Written instruction 1
Return the stretch from "Relying on United" through "969 (9th Cir.1993)." of the jury instructions passage, copied exactly.
Written instruction 2
Using the jury instructions passage, answer each question briefly:
(a) Because Whitmore never requested the instruction at trial, what standard does the court use to review the issue?
(b) Which case is quoted as stating that the holding in Jerome is expressly limited?
(c) Which section is cited to show that each possible supervisee was eligible?
Written instruction 3
Translate this sentence from the jury instructions passage into Spanish: "Each of those identified by the government as possible supervisees here was eligible."

Document text
━━━━━━━━━━━━━━━━━━━━━━━━━━━━━━
B. Jury Instructions.

26

Relying on United States v. Jerome, 942 F.2d 1328, 1331 (9th Cir.1991), Whitmore argues that the district court's failure sua sponte to instruct the jury that they must unanimously agree on the five individuals who were "supervisees" mandates reversal of his CCE conviction. As Whitmore never requested such an instruction at trial, this court reviews for plain error and should reverse only if the failure to instruct was highly prejudicial, with a high probability of substantially affecting the jury verdict. United States v. Garcia, 988 F.2d 965, 969 (9th Cir.1993).

27

There was no error. As explained in United States v. LeMaux, 994 F.2d 684, 688 (9th Cir.1993), "[t]hough the holding in Jerome required a unanimity instruction for supervisees, it is expressly limited to a situation where some of the supervisees, presented as such by the government to the jury, could not legally have been supervisees." See also Garcia, 988 F.2d at 969. Each of those identified by the government as possible supervisees here was eligible. See Section II.A, supra.

28

C. Motion for a Continuance.
━━━━━━━━━━━━━━━━━━━━━━━━━━━━━━
Supplied information

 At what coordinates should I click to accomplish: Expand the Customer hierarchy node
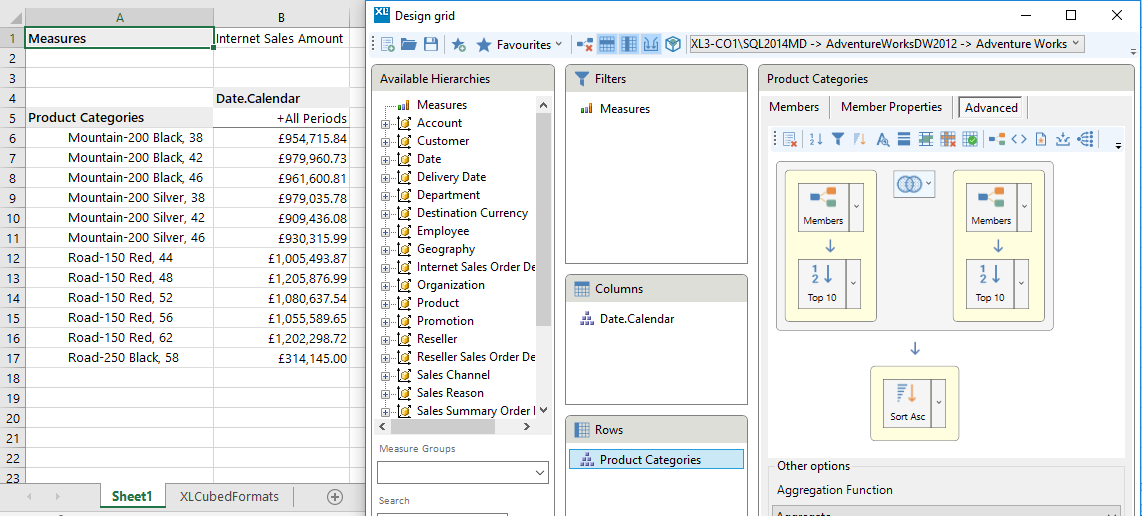[x=385, y=141]
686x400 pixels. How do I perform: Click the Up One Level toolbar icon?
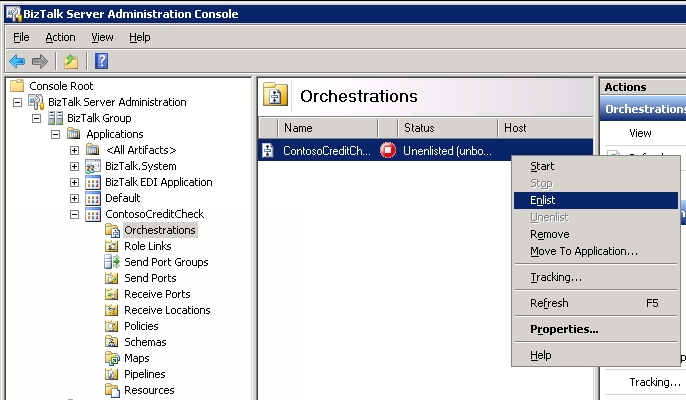(72, 61)
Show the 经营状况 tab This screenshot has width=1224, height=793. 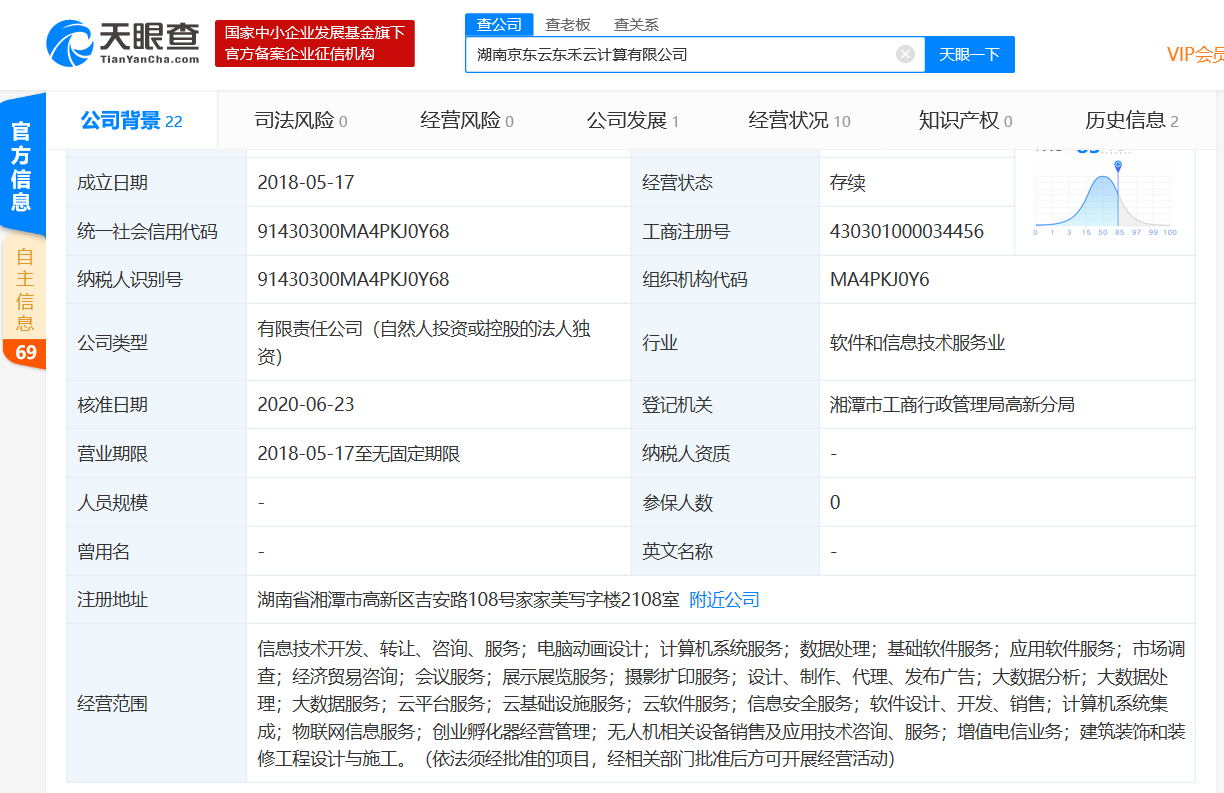coord(799,121)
━━━━━━━━━━━━━━━━━━━━━━━━━━━━━━
Written response 1
Relying on United States v. Jerome, 942 F.2d 1328, 1331 (9th Cir.1991), Whitmore argues that the district court's failure sua sponte to instruct the jury that they must unanimously agree on the five individuals who were "supervisees" mandates reversal of his CCE conviction. As Whitmore never requested such an instruction at trial, this court reviews for plain error and should reverse only if the failure to instruct was highly prejudicial, with a high probability of substantially affecting the jury verdict. United States v. Garcia, 988 F.2d 965, 969 (9th Cir.1993).

Written response 2
(a) Plain error
(b) United States v. LeMaux, 994 F.2d 684, 688 (9th Cir.1993)
(c) Section II.A

Written response 3
Cada una de las personas identificadas por el gobierno como posibles supervisados en este caso era elegible.